AGREEMENT REQUIRES TIME INC. TO MAKE CHANGES IN SWEEPSTAKES PROMOTIONS
Baltimore - Attorney General J. Joseph Curran, Jr. today announced that his office and the Attorneys General of 48 other states and the District of Columbia entered into a settlement with Time Inc., which will require the company to make dramatic changes in what it tells consumers in its sweepstakes mailings. "This settlement will help protect Maryland consumers from misleading sweepstakes solicitations and provides reimbursement to some of our most vulnerable consumers, many of whom are senior citizens, for past purchases made in response to misleading solicitations," said Curran.
Time's sweepstakes mailings use the title "Guaranteed & Bonded." Time has been one of the country's largest sweepstakes mailers, sending out millions of pieces of mail annually, each of which offers consumers the opportunity to enter a sweepstakes. These mailings also offer consumers the ability to subscribe to one of the many magazines published by Time Inc., buy a Time-Life book, or buy one of the audio or video collections Time produces.
The agreement is the second the multistate group of Attorneys General has arrived at with a major sweepstakes company, since the hearings the Attorneys General held on sweepstakes activities last year. The first agreement was reached with US Purchasing and Exchange (USPE) last March. The agreement with Time requires that all sweepstakes mailings provide a clear and conspicuous "Sweepstakes Facts" disclosure sheet as a separate enclosure. The Sweepstakes Facts will include a statement that buying won't help the consumer win the sweepstakes, that the consumer has not yet won, and that the consumer doesn't have to buy anything to enter the sweepstakes. The disclosure will also give the odds of winning a prize.
"One of things that we wanted to make certain is that consumers who receive sweepstakes mailings understand they don't have to buy anything to have a chance to win and that buying will not help their chances of winning," Attorney General Curran said. "We believe the Sweepstakes Facts disclosure will help consumers do this."
The Attorney General said that some consumers in Maryland, particularly older people, have in the past purchased the products in sweepstakes because they believed the purchases would enhance their chances of winning.
Additionally, under the terms of the agreement, Time will not be able to misleadingly state that a consumer is the winner or about to become the winner of a sweepstakes, misleadingly tell consumers that they have a better chance of winning a sweepstakes than they actually do or represent that the sweepstakes package has been sent by special courier or a special class of mail, if it has not been.
Time has agreed to establish a "Sweepstakes Do Not Promote List" for so-called "high activity" customers which requires Time to stop sending sweepstakes solicitations to customers who either have a current subscription to a magazine published by Time which lasts more than five (5) years or have spent in excess of five hundred ($500) dollars on Time products in 12 months as a result of sweepstakes promotions by any combination of Time entities or businesses.

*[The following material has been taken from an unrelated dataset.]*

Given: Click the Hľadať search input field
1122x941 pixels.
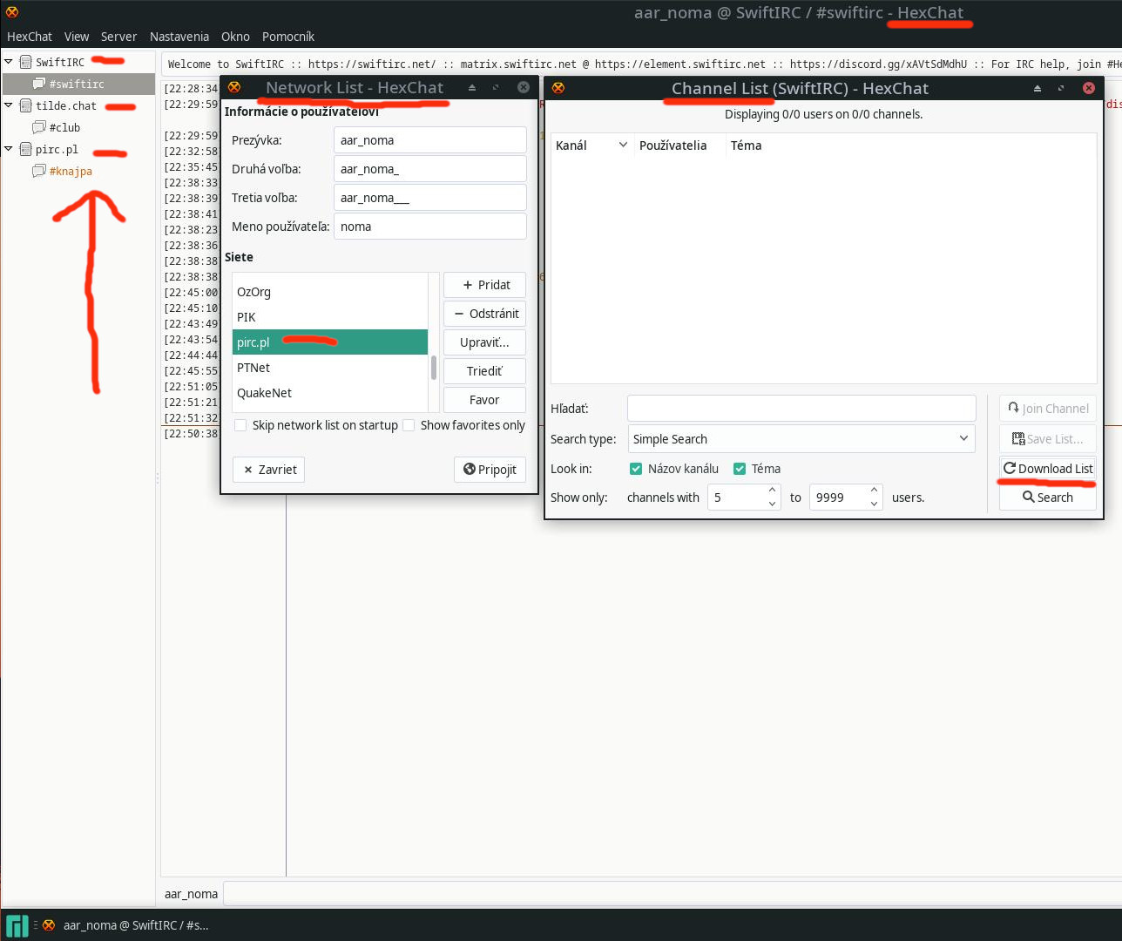Looking at the screenshot, I should click(x=801, y=409).
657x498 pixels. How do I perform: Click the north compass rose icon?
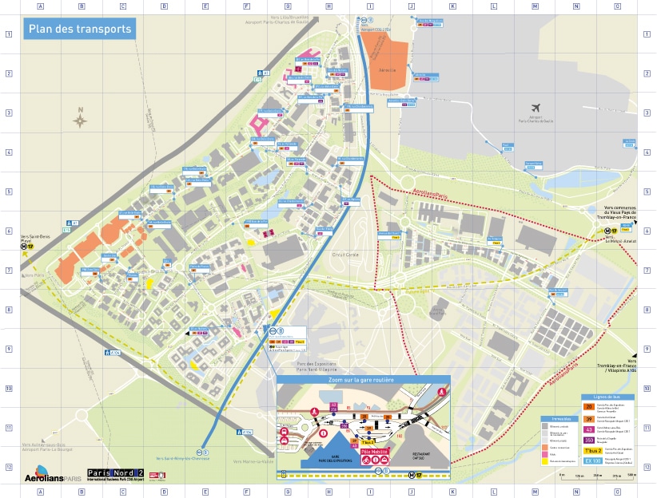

The settlement signed by Time and the Attorneys General establishes a fund of $4,924,636 million to be used by the Attorneys General for payment to consumers who were high activity sweepstakes customers in calendar years 1997, 1998 or 1999. Any consumer who spent more than $500 or more in one of those years will be issued a full refund. Time's records show that 135 such consumers in Maryland will receive restitution totaling $94,500. Those entitled to restitution will be contacted by an independent claims administrator.
In addition, Time will pay the states $3,240,000 million for attorneys' fees and the costs of the investigation, of which Maryland will receive $75,000.
Participating in today's settlement were the Attorney Generals of the States of Alabama, Alaska, Arizona, Arkansas, California, Colorado, Delaware, Florida, Georgia, Hawaii, Idaho, Illinois, Indiana, Kansas, Kentucky, Louisiana, Maine, Maryland, Massachusetts, Michigan, Minnesota, Mississippi, Missouri, Montana, Nebraska, Nevada, New Hampshire, New Jersey, New Mexico, New York, North Carolina, North Dakota, Ohio, Oklahoma, Oregon, Pennsylvania, Rhode Island, South Carolina, South Dakota, Tennessee, Texas, Utah, Vermont, Virginia, Washington, West Virginia, Wisconsin, Wyoming and the Corporation Counsel of the District of Columbia.